Rsk activity was measured as total S6 kinase activity: 1 µl of egg extract
equivalent to half of an egg was added to 9 µl of assay dilution buffer (25
mM Na-β-glycerophosphate, 5 mM EGTA, 1 mM Na-orthovanadate, 1 mM DTT, 20
mM MOPS, pH 7.2), containing 16.9 µM MgCl2, 0.1 mg/ml GST-S6
(Mori et al., 2006
), Inhibitor
Cocktail (20-116; Upstate) and 0.2 mCi/ml [
-32P]ATP (GE
Healthcare). The mixture was incubated for 10 minutes at 30°C, then 10
µl of 2x Laemmli sample buffer (LSB) was added, and samples were
heated. Samples of histone H1 or total S6 kinase assay were separated with
12.5% or 15% SDS-PAGE, respectively, stained with Coomassie Brilliant Blue,
and visualized with BAS2000 (Fuji Film).
Immunofluorescence and live cell imaging
To assess DNA replication, eggs were incubated in seawater containing 1 mM
BrdU. The vitelline coat was removed from eggs with Ca2+-free
seawater, pH 9.0, containing 1% thioglycolate and 5 mM EGTA, and the eggs were
treated with an extraction buffer (25 mM imidazole, 10 mM KCl, 10 mM EGTA, 1%
Triton X-100, 15% glycerol, pH 6.9). The extracted eggs were attached to
Biobond-coated (British BioCell) coverslips and fixed with cold methanol.
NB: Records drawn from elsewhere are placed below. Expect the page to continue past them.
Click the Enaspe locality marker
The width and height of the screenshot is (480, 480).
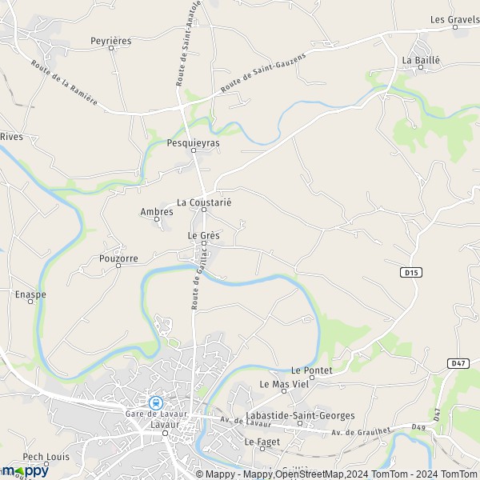30,302
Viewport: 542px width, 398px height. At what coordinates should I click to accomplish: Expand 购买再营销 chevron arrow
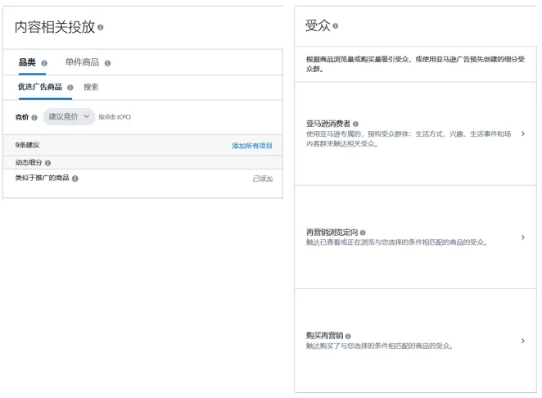[523, 341]
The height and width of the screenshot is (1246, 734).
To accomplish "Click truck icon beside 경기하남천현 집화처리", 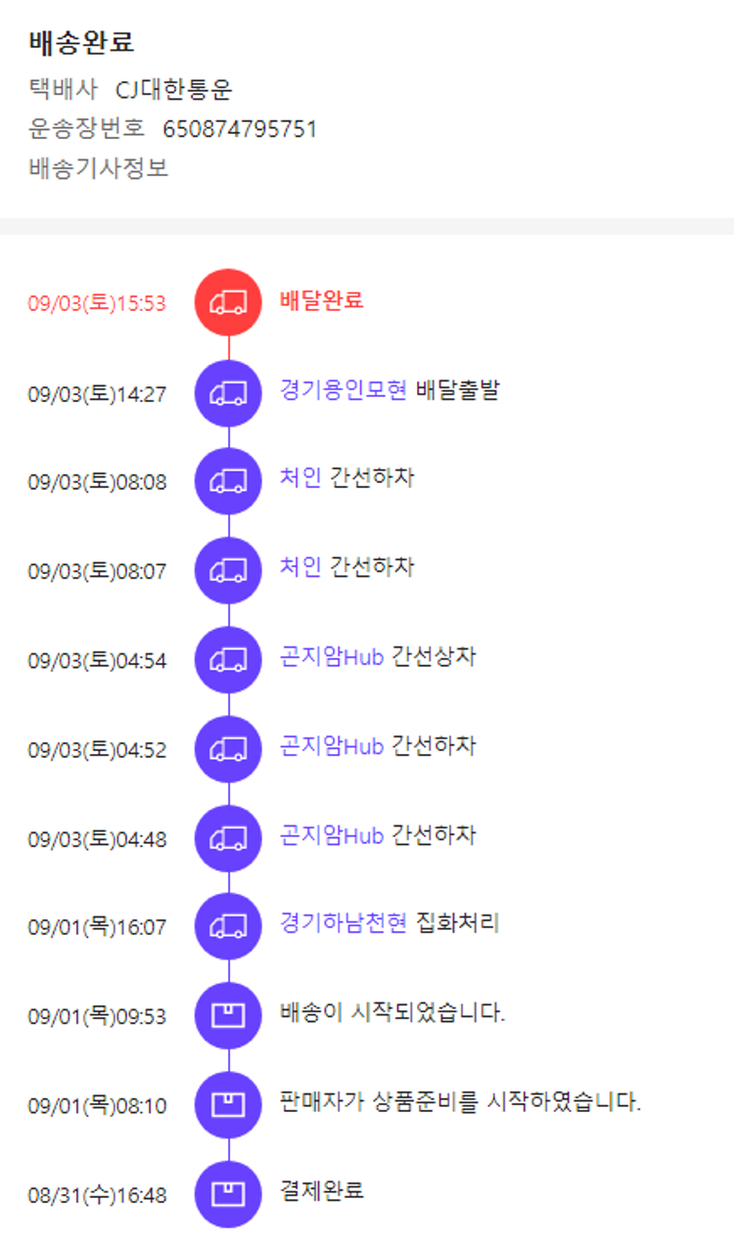I will 228,926.
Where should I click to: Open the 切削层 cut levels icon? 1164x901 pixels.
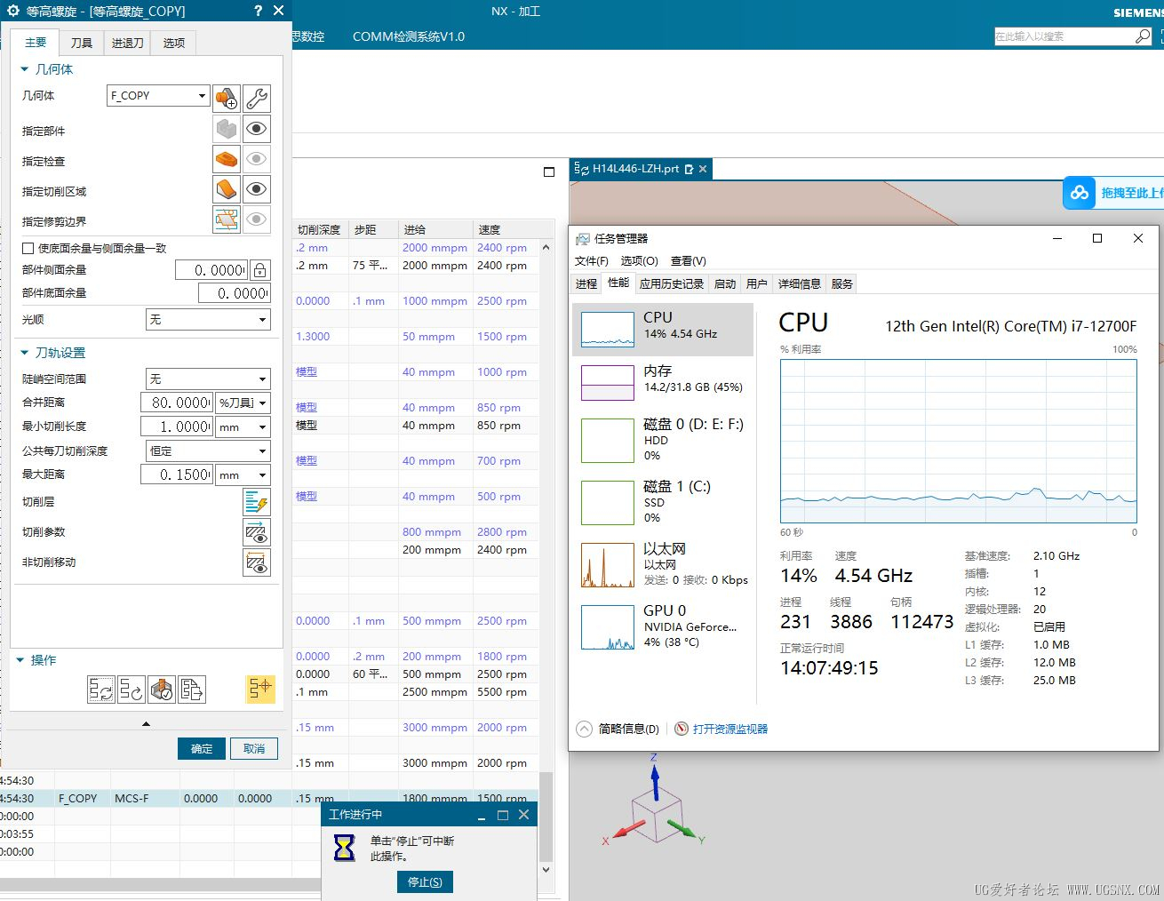coord(256,502)
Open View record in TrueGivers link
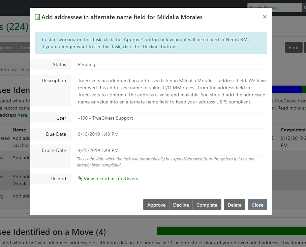Screen dimensions: 306x247 click(x=111, y=179)
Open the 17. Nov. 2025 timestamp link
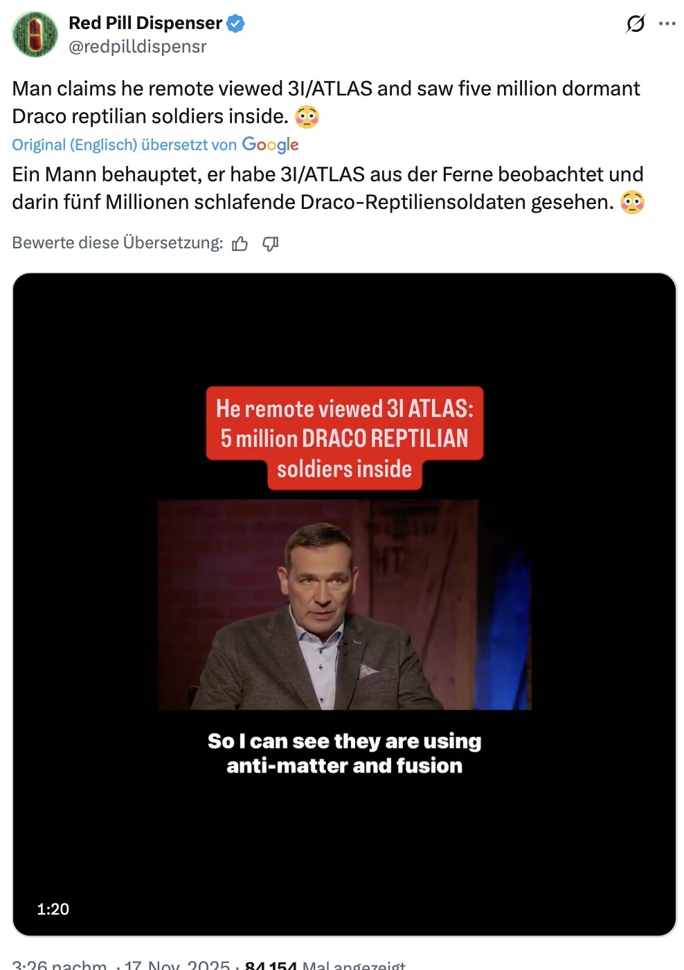Image resolution: width=684 pixels, height=970 pixels. point(177,965)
After DNA denaturation with 1 M HCl, BrdU was stained with anti-BrdU (BD
Biosciences) and Alexa Fluor 568 goat anti-mouse IgG (Invitrogen). DNA was
stained with DAPI. For assaying nuclear envelope breakdown (NEBD), eggs were
injected with GST-IBB-GFP. Fluorescence images were taken using a Zeiss
AxioPlan2 microscope with Plan-Apo 40x/0.95 Korr, Plan-Apo
20x/0.60, or Plan-Apo 10x/0.32 Ph1 objectives and an AxioCam
camera at room temperature (
20°C). The images were acquired with
AxioVision (Zeiss) and processed in Photoshop (Adobe).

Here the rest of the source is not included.